Moja matka roześmiała się, gdy zobaczyła, jak jadł i jaką miał dietę: „Nie możesz zostawić mężczyzny bez lunchu” - zaśmiała się, widząc moje zdziwione oczy. To dziwne, pomyślałam, ale mama nigdy nie pakowała mi miski do pracy. Nie wydawała się nawet zainteresowana tym, co jadłem na lunch.
Potem mama zaczęła ubierać się do pracy. Dosłownie. Zmieniła garderobę, mówiąc, że jej stare ubrania są przestarzałe.
Zaczęła nosić jaśniejszy makijaż, a nawet przefarbowała włosy na czerwono! Krzysztof twierdzi, że wyglądam jak francuska piosenkarka.
Z nowym wyglądem moja mama naprawdę zaczęła wyglądać młodziej i atrakcyjniej. I wszystko byłoby dobrze, gdyby nie to, że niedawno dowiedziałam się, że Krzysztof, który jest tak kochany przez rodziców, ma dopiero dwadzieścia lat!
Wyobraź sobie, on jest prawie dwa razy starszy od niej. Co więcej, jest nowicjuszem, facetem, który nie ma w mieście nic poza wynajętym mieszkaniem.
Wszystko to zostało mi powiedziane przez kolegów mojej matki, którzy martwili się tak samo jak ja. Prosili, żebym wpłynął na matkę, zanim zrobi coś głupiego. Widziałam jednak, że matka zbacza z toru. Coraz częściej dawała mi do zrozumienia, że jestem dorosła i powinnam mieszkać osobno.
Nie mówię nawet o tym, że czasami nie przyjeżdża na noc w weekendy! Moim zdaniem nie ma o tym mowy!
Po moich uporczywych prośbach mama w końcu zdecydowała się przedstawić mnie Krzysztofowi. Facet jest naprawdę uroczy, ale wygląda na młodszego od swojej matki.

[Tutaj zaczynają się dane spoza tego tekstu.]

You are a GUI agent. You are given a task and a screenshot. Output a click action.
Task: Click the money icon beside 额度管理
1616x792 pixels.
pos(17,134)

Chociaż patrzy na nią z uwielbieniem, czuję, że najwyraźniej ma złe plany. Prawdopodobnie postanowił ożenić się z moją matką i zabrać połowę naszego mieszkania.
Kiedy podzieliłam się swoimi obawami z nią, wpadła w furię. „Sama mówiłaś, że czas ułożyć sobie życie. Z jakiego powodu jesteś teraz nieszczęśliwy?
Odpowiedziałam, że to prawda, ale chodziło o znalezienie mężczyzny w moim wieku.
Mama się obraziła. Krzysztof, powiedziała, nie jest dzieckiem, ale dorosłym mężczyzną. Rozumie mnie jak nikt inny. Nigdy nie czułam się tak szczęśliwa, nawet z twoim ojcem.
Pytam ją, czy nie chciałabyś wyjść za mąż. Matka kiwa głową. „Tak, myśleliśmy o tym. I to jest potwierdzenie, odpowiadam, mamo. Jest z tobą tylko ze względu na mieszkanie. Może oczekuje też, że pomożesz mu w pracy.
Po raz pierwszy w życiu pokłóciłyśmy się z mamą. Tej Julii nie da się przekonać. On mnie kocha, ciągle mi to powtarza.
Na początku chciałam poprosić dyrektora szkoły o pomoc w zerwaniu tej słodkiej pary. Ale potem postanowiłam nie robić zamieszania i nie psuć reputacji mojej matki.
Zabrałam jej paszport i ukryłem go, aby zakochani nie mogli złożyć wniosku w urzędzie stanu cywilnego. Zobaczymy, co zrobi jej narzeczony.